Want to solve that? Join with me in supporting an Amendment to the New Hampshire Constitution. I propose a simple, non ambiguous Amendment to Article 32 to clarify who these people work for. Article 32 of New Hampshire’s Constitution currently reads : “The people have a right, in an orderly and peaceable manner, to assemble and consult upon the common good, give instructions to their representatives, and to request of the legislative body, by way of petition or remonstrance, redress of the wrongs done them, and of the grievances they suffer.”
I would add the following to Article 32: “In this regard, ‘artificial People’ (corporations) are constructs of the state and have no expectation under the Constitution the Rights attributable to ‘Natural People’” How would this minor change in our Constitution effect Citizens? First, it would codify that “corporations” (defined as “A fictitious legal entity/person which has rights and duties independent of the rights and duties of real persons“ are created by the state to essentially be ‘artificial people’). They would have no Rights to free speech or other Rights articulated in the Constitution intended for Citizens (human beings) or ‘natural people’ versus artificial constructs. As such, activities of lobbying groups and political action committees, hidden under the guise of “freedom of speech” and the People’s Rights to “petition the Government” would be re-categorized (correctly) as attempts to bribe public officials. Lobbyists would cease to be a factor in politics since they could no longer contribute to campaigns, write legislation or in any way interact with members of government without being prosecuted for bribery and subversion of government.

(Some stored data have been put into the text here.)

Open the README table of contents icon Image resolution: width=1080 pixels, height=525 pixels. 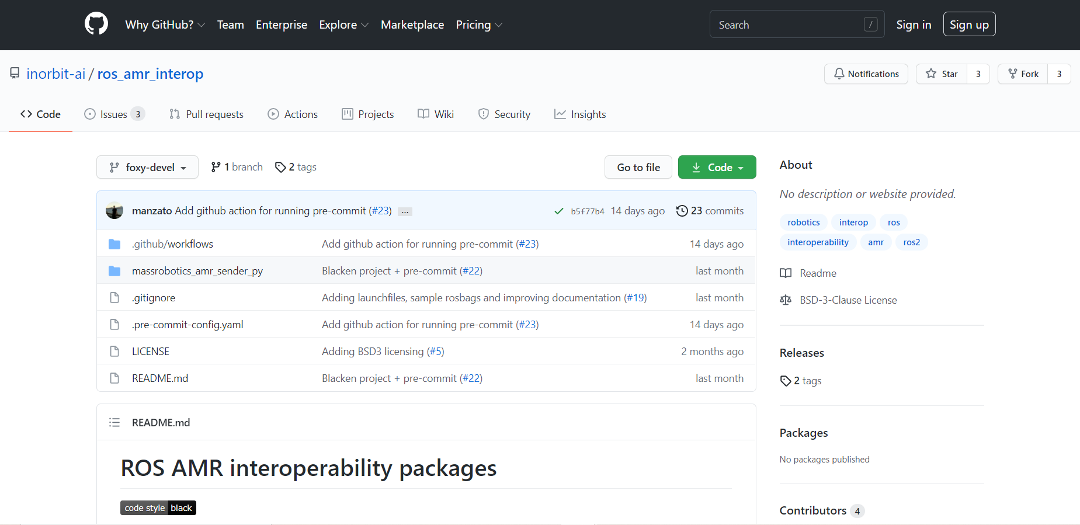click(x=114, y=422)
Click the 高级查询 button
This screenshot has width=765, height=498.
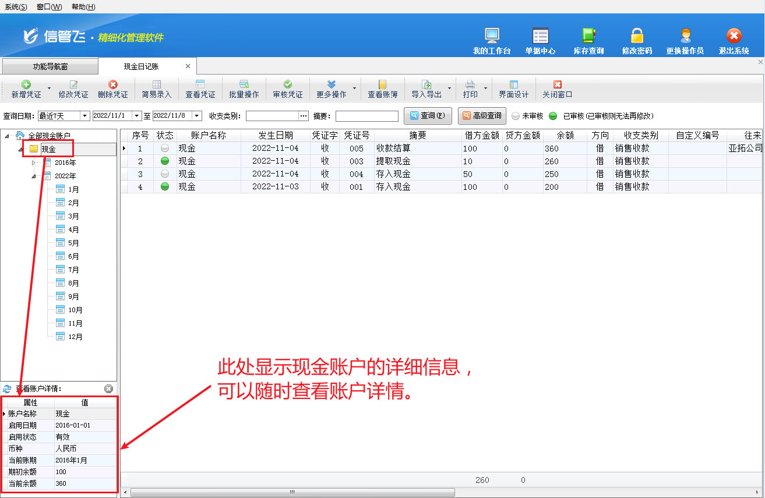pos(482,116)
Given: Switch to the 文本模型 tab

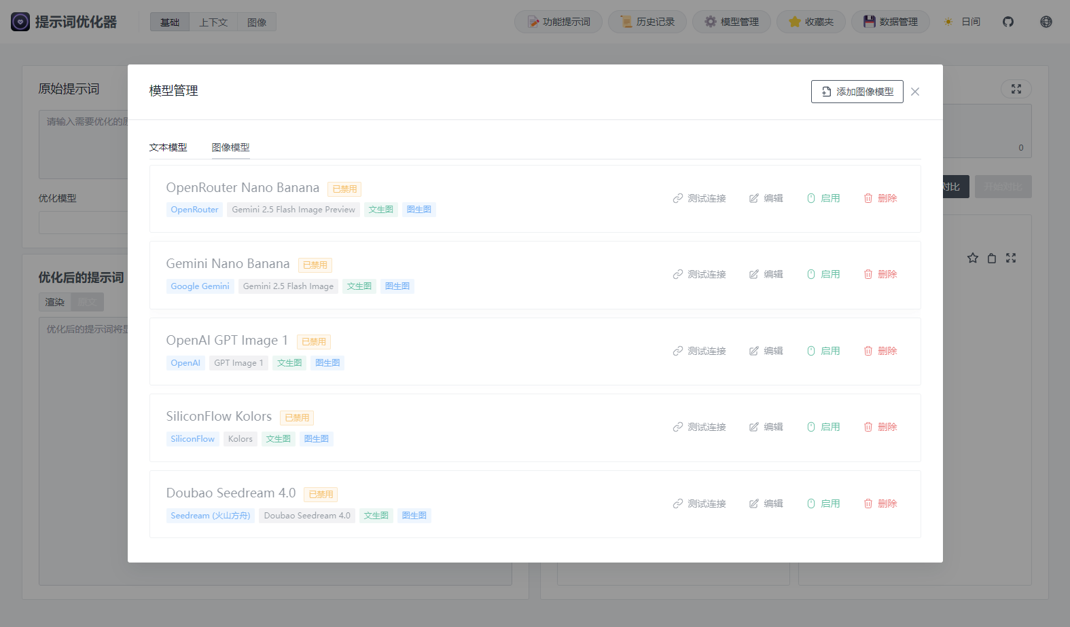Looking at the screenshot, I should click(x=168, y=147).
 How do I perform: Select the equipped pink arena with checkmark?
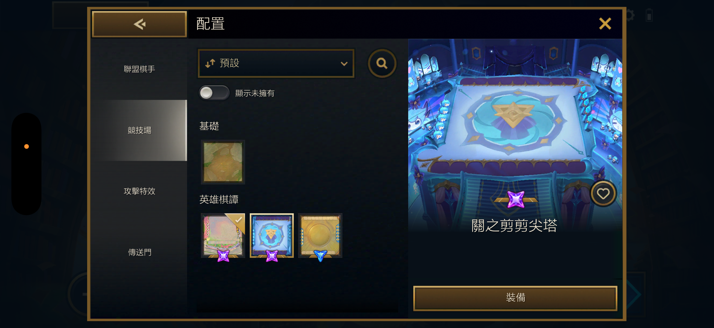(223, 236)
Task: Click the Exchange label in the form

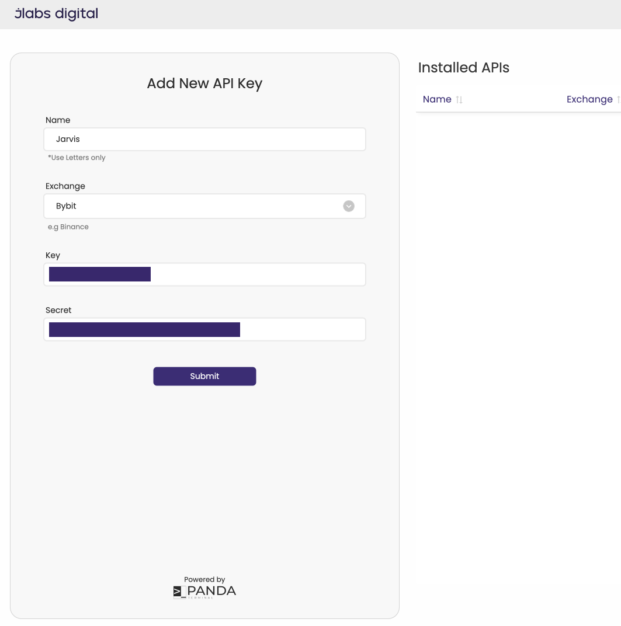Action: 65,186
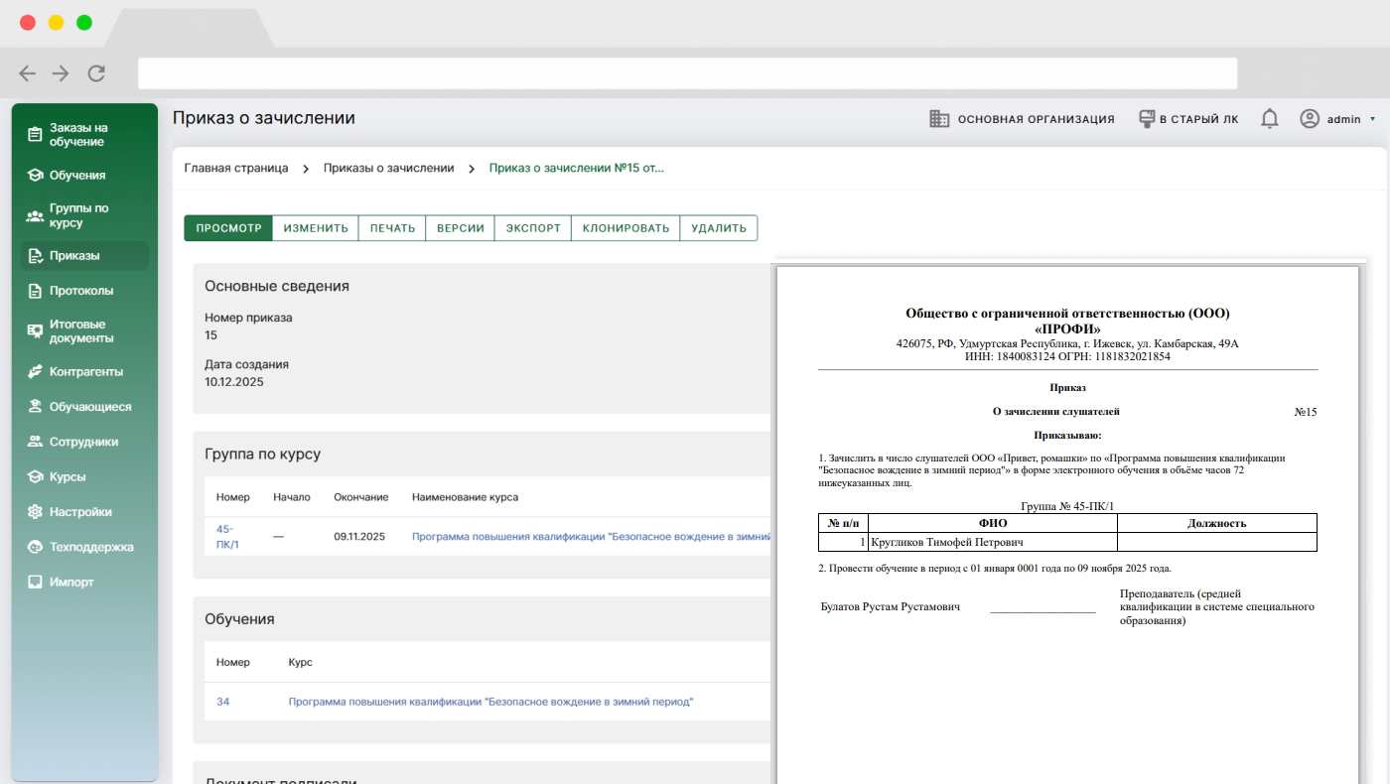Click the notifications bell icon
Viewport: 1390px width, 784px height.
(x=1269, y=119)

Tell me THAT wouldn’t change how responsive government is to its Citizens.
Think about it for a moment and then, before you say that’s unfair, go ahead and Google “corporations don’t pay taxes” and see the results. Here’s one from Reuters in August: “The Government Accountability Office said 72 percent of all foreign corporations and about 57 percent of U.S. companies doing business in the United States paid no federal income taxes for at least one year between 1998 and 2005. More than half of foreign companies and about 42 percent of U.S. companies paid no U.S. income taxes for two or more years in that period, the report said. No wonder they have the deep pockets to ‘support’ all our representatives into working so hard to protect their “special interests”.
In 2005 the GAO found: 28 percent of large corporations paid no taxes. (It defined large corporations as those with assets of at least $250 million dollars or gross receipts of at least $50 million dollars.)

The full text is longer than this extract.